_Text extract:_
******************************
On The Curse of Oak Island this week the team continues to carefully dig up the old slipway previously found at Smith’s Cove. It is one of the most intriguing finds to date, possibly dating back centuries.
Speculation is that the slipway, found five weeks earlier, could have been used to haul treasure onto the island. Now, the goal is to carefully remove the slipway and find more artifacts and clues.
So far the team has found mysterious U and L shaped structures, a curious cement wall, iron crib spikes and a large hinge possibly dating to the early 1600s. Despite the plentiful haul, Rick still does not believe that have found everything there is to find, saying, “The game’s still afoot.”
While archeologist Laird Niven undertakes his methodical process of removing the slipway logs, Gary Drayton and Jack Begley begin to metal detect in the immediate vicinity. Because this is likely the oldest structure in Smith’s Cove, the team believe that this area affords the best chance of finding something of value.
Soon Gary’s detector beeps and Jack is quick to take a trowel to the earth before realizing that a shovel is needed. Eventually, they find a fist-sized clump, with metal inside it. However the lump is inscrutable as is, and so they bag it for later inspection.
Later Gary’s detector beeps again causing Jack to yell, “Now I’m excited!” and he has reason to be pleased as Gary calls out, “it is a coin … that’s a silver coin, wow this is cool.”
He thinks that it could be a depositor coin and questions if the bit in his hand is a Spanish one real.
The silver real was commonly used between the 15th-19th centuries by North American explorers, as well as Spanish and Portuguese pirates dating back to the 1500s. Could this coin be used to date the slipway and its creators?
Rick is called over to inspect the silver, but when he states that he wants to see Gary’s infamous gold dance, Gary and Jack get back to searching.
Also at Smith’s Cove Rick meets with geophysicist Mike West who uses a scanning device, known as an EM61, to search for metal anomalies. Two weeks ago the results of a dye test found that traces of the dye emerged in front of the wooden crane pit used to construct the cofferdam. While they don’t have permits to excavate beneath the pad, West will gather data for future explorations.
******************************
_Dataset excerpt:_
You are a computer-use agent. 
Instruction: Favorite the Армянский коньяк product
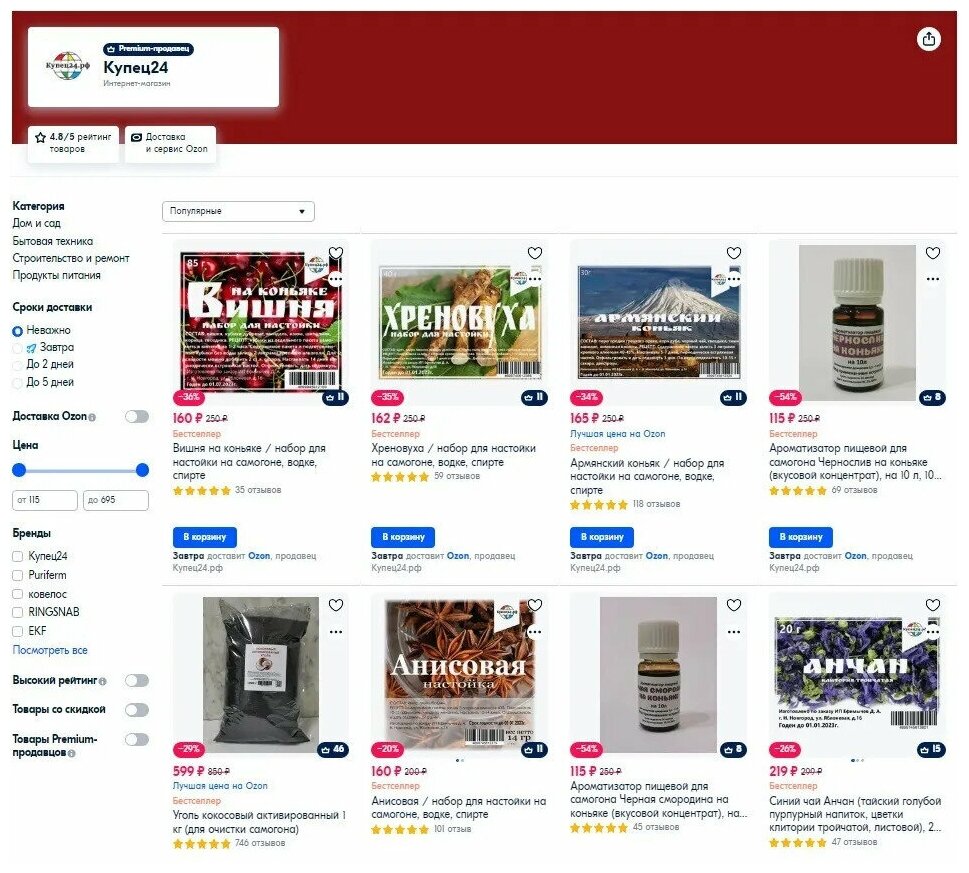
******************************
_Task instructions:_ List every person named in the Oak Island text, giving each name as the text gives it.

_Response:_
Rick
Laird Niven
Gary Drayton
Jack Begley
Mike West